A few of the fires were started by deliberate arson — old scores being settled in a city stretched so thin it was flammable as paper. Other fires simply happened: people sitting in front of their television sets suddenly found themselves poised with a matchbook in one hand and a lit match in the other, seeing how long they could hold the match before its heat made them let go. Maybe the flame would go out as it fell, or the match would gutter on a dirty plate left over from supper and set on the floor beside the TV chair. In some households, however, the match landed on a rag rug, or in a basket of never-finished knitting that had long outlived the need for baby sweaters or booties. The burgeoning flames gave off an incense of paralyzed sadness, holding viewers in a melancholy trance until they quietly conceded it was too late.
The sound of fire sirens seemed so weak in the deepening night... like an infant’s last cry of starvation.
Rogasz sat at the church’s grand piano, softly playing one minor chord after another. He couldn’t remember how he’d moved from the altar to the piano bench. Any key higher than middle C buzzed unpleasantly; when he looked into the open piano, he saw his knife lying across the strings of the upper octaves, rattling with the vibration of the notes.
He pulled out the knife and jammed the blade into his thigh. After that, the piano sounded better.
One soft chord after another — it had been years since he had played. Long ago, when the sun still shone, every civilized man could read Latin, dance the minuet, and play Bach by memory. Rogasz had been doing precisely that, mere minutes before his tryst with a woman who called herself Juliet. He’d considered her a casual indulgence, the amusement of a moment... but that amusing, indulgent moment led to the short, sharp violation and centuries of night-bound withering.

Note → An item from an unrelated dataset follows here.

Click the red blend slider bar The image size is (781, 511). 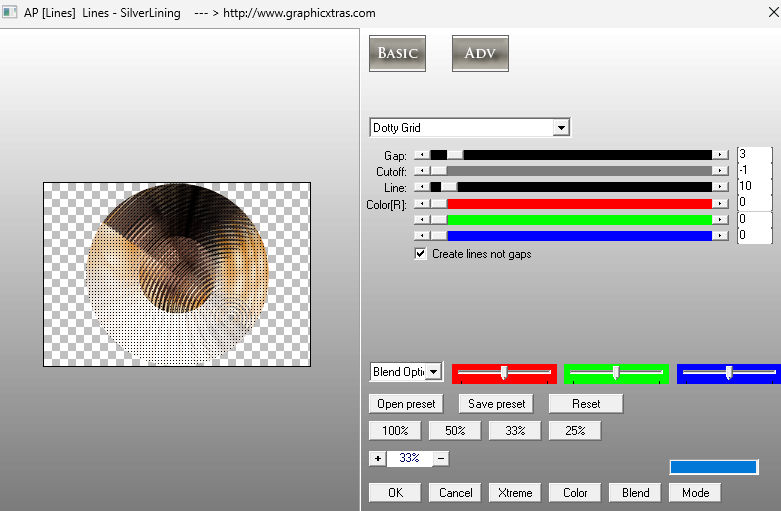click(x=504, y=373)
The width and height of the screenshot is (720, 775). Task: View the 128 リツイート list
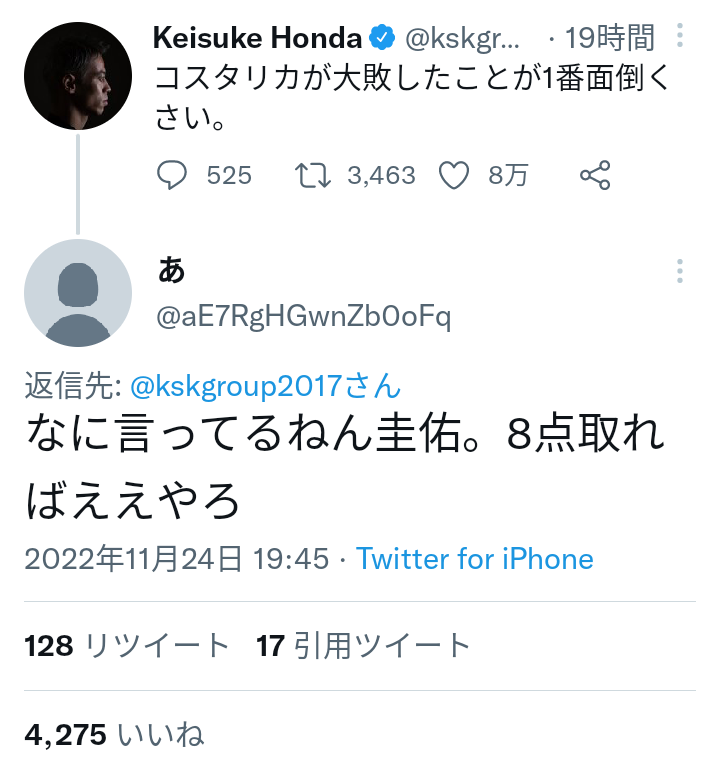(127, 646)
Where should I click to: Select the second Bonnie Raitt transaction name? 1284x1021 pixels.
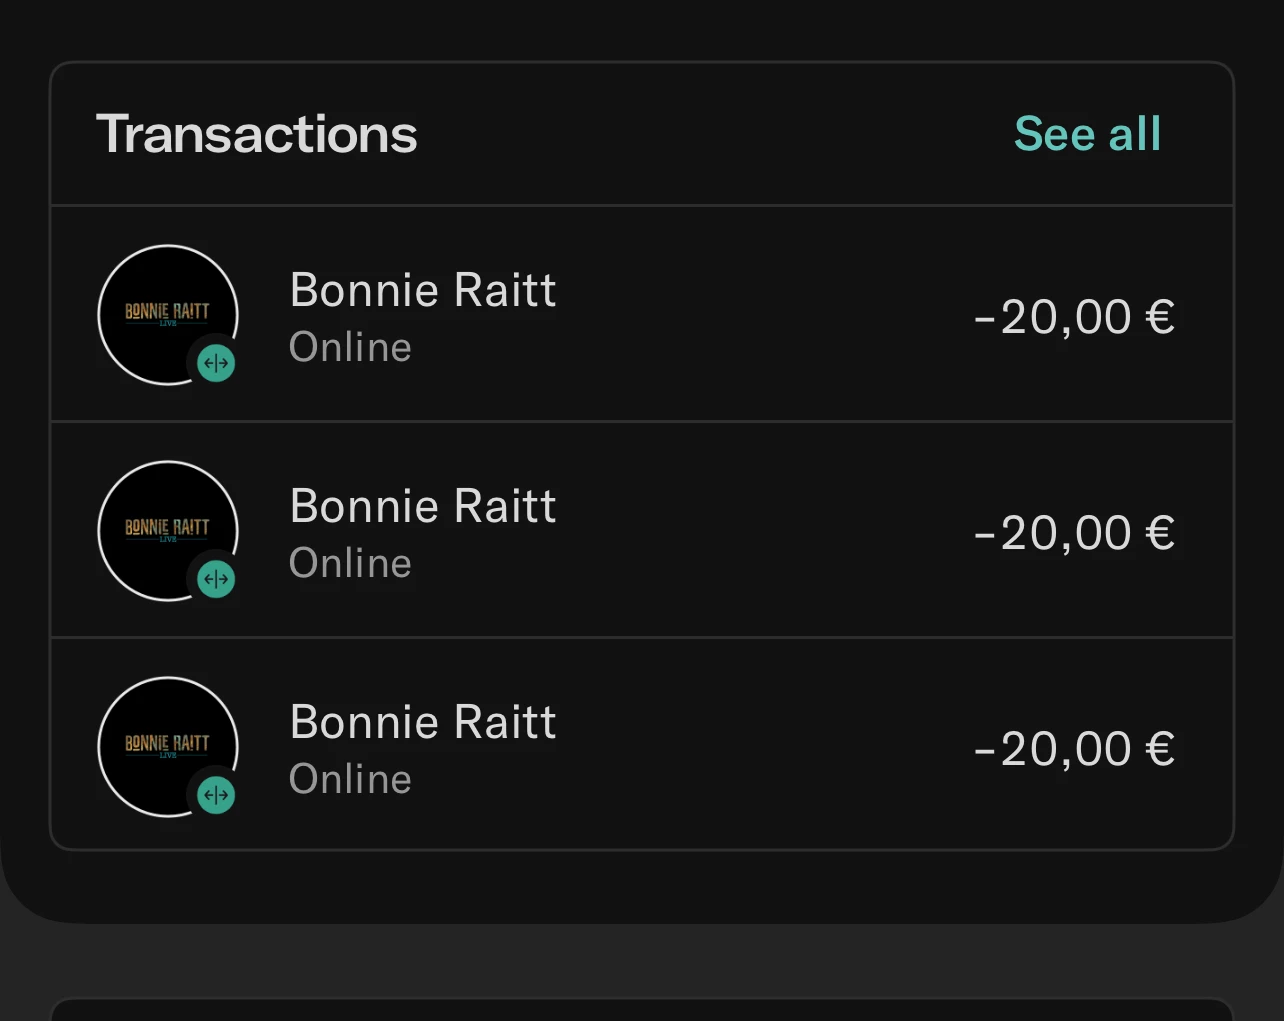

“Juliet,” Rogasz called to the empty darkness. “I forgive you.” He said it mostly to curry favor with the god who was supposed to inhabit this church; yet he found that at this second, his heart held no hatred for the long-lost woman. She had drunk his blood and stolen his sunrise, but even rage could burn itself out. “I forgive you, I forgive you, I forgive you,” he said aloud, striking a chord with each phrase.
A tiny rustle came in response... Hallucination, he thought at first, but his keen eyes soon picked out a shabby figure sitting in the darkness. A teenage girl, a street kid, sat in a back pew and silently tried to shift her weight to a more comfortable position. Of course it wasn’t Juliet — Rogasz had tracked that bitch down less than a century after she created him, and now she was dust on the boots of Prague — but this girl had something of the same look. Tired. Controlled.
“Is there anything you’d like me to play?” he asked, staring directly at her.
She jumped, apparently startled he could see her in the darkness. Then she shrugged and said, “Whatever.”
“Is that the name of a song?”
“Play what you want. Just keep your distance.”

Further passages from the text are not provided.